Low-flow application rates can be used with different soils and growth media. The water can be applied slowly enough to match the water infiltration rate and prevent water loss from deep percolation or runoff. Mineral nutrients added to media with a high void content, such as coarse grained sand, will provide more oxygen to roots than ordinary soil and share some of the advantages with aeroponics. Sand also has a low water retention potential that makes it easier for plants to extract water by expending less energy due to the sand's relatively large particle size, which consequently does not bind very well to water. This increases the plant's water-use efficiency. Sand is also less hospitable to pathogens that can attack roots.

== Advantages ==

Pulse drip irrigation has the following advantages:
- Less run off on heavy soils.
- Less leaching or water loss in sandy soils.
- Water can be applied more efficiently on shallow soils and in hilly areas.
- Intermittent operation of sprinklers and foggers can provide evaporative cooling for temperature control.
- Size of growing containers in greenhouses may be reduced due to very low discharge rates.
- Low flow inputs may reduce supply system costs because smaller pipes and lower capacity pumps would be needed.

== Disadvantages ==

- The additional expense of buying and maintaining a pulse drip system to a pre-existing irrigation system.
- The system requires a minimum of 170 kPa water pressure to run efficiently.
- Maintaining the integrity of a pressurized water supply is of critical importance.
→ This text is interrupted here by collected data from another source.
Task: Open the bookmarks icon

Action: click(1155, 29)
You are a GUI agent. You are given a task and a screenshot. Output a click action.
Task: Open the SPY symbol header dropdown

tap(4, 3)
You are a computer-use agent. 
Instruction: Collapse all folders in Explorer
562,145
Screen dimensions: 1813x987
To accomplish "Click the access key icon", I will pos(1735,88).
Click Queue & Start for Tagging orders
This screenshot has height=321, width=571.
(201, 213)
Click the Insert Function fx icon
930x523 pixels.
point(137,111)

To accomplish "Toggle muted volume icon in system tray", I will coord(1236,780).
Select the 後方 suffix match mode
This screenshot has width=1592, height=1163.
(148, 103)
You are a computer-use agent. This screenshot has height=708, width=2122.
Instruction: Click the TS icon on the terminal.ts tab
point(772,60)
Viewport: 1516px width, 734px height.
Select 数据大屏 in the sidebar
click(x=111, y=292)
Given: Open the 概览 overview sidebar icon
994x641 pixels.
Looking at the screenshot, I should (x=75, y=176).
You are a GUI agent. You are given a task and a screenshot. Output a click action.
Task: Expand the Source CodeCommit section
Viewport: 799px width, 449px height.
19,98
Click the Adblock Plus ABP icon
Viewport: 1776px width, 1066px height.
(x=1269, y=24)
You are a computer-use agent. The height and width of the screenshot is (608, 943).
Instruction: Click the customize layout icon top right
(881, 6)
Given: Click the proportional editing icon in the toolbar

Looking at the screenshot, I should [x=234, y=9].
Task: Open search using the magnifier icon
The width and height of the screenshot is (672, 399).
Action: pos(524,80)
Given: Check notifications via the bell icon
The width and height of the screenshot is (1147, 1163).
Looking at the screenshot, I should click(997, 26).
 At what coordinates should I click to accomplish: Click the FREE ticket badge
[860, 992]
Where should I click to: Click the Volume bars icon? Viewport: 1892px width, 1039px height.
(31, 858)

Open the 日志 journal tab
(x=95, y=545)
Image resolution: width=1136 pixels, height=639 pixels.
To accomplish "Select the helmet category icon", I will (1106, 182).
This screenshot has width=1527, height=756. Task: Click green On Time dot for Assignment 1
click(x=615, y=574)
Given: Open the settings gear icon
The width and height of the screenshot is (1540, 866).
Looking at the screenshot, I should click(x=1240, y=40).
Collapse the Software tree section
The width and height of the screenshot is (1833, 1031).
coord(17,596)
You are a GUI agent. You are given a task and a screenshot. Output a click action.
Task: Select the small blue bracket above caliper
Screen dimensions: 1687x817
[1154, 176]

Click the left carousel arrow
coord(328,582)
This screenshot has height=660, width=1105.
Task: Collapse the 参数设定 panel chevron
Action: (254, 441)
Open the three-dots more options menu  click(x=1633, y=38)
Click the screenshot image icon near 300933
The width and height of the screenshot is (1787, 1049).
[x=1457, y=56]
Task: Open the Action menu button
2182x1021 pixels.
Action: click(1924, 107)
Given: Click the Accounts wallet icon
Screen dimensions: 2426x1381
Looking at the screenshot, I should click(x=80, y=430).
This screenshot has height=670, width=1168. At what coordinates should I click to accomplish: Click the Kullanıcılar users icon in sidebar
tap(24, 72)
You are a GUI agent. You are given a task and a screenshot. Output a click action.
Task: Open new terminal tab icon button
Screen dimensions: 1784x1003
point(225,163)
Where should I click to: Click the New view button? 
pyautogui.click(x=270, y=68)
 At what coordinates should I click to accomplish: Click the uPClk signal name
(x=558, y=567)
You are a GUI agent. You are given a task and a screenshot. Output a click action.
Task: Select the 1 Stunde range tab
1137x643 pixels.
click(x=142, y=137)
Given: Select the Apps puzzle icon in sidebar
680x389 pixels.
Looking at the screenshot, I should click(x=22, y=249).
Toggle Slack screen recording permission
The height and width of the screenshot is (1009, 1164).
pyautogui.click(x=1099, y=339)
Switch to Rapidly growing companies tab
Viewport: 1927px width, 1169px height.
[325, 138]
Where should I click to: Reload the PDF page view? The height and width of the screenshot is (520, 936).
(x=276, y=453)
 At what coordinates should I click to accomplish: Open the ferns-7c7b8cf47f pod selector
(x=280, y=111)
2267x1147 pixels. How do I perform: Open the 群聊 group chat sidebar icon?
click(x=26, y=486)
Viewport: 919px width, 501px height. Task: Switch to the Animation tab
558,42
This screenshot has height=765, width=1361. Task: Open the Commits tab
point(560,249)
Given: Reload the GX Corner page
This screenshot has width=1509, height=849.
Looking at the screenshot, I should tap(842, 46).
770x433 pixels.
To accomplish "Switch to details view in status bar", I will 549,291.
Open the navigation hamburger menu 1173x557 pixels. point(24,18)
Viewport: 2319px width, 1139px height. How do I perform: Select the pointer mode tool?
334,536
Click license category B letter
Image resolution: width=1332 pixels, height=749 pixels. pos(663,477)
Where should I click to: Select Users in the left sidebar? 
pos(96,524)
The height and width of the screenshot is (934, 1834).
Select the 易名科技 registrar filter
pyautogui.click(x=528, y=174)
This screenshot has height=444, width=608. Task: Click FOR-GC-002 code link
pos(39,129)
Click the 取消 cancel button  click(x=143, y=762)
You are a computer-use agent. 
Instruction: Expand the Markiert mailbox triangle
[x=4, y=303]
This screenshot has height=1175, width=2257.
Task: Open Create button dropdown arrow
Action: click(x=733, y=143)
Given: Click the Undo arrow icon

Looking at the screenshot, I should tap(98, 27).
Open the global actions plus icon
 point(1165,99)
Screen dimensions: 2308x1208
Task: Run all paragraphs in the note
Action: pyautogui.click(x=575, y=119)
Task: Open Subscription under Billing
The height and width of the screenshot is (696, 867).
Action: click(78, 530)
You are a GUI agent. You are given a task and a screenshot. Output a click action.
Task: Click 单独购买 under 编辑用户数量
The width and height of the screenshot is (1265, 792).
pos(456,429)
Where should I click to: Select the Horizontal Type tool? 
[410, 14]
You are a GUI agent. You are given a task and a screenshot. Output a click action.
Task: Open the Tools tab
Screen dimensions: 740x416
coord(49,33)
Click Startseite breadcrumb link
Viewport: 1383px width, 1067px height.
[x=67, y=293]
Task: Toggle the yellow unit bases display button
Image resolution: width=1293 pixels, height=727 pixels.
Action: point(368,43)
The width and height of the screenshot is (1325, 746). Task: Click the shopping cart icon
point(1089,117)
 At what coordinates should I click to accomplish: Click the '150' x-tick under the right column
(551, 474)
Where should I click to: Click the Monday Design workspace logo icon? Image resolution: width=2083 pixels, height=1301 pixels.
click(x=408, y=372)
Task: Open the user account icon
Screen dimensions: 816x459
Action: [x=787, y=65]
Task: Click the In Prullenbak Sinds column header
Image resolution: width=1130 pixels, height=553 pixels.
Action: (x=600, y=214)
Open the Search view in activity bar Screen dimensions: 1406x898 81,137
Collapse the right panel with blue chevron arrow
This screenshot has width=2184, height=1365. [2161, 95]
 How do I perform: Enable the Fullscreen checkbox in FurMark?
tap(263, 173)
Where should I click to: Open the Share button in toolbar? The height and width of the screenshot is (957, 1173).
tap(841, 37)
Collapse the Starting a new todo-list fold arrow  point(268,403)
Leaks in the piping can run up substantial costs due to the long duration of the watering periods.
- Close attention to the watering cycles is needed to avoid salt build up in the soil. Light watering can leave salt residues behind as the water evaporates and leave little added moisture to the soil.
- The additional expense of leak prevention devices (LPDs) or check valves are recommended to be fitted at each watering distribution point along the system to ensure even distribution of water. If the lines are allowed to drain between pulses, most of the water will preferentially flow to those at the beginning of the line.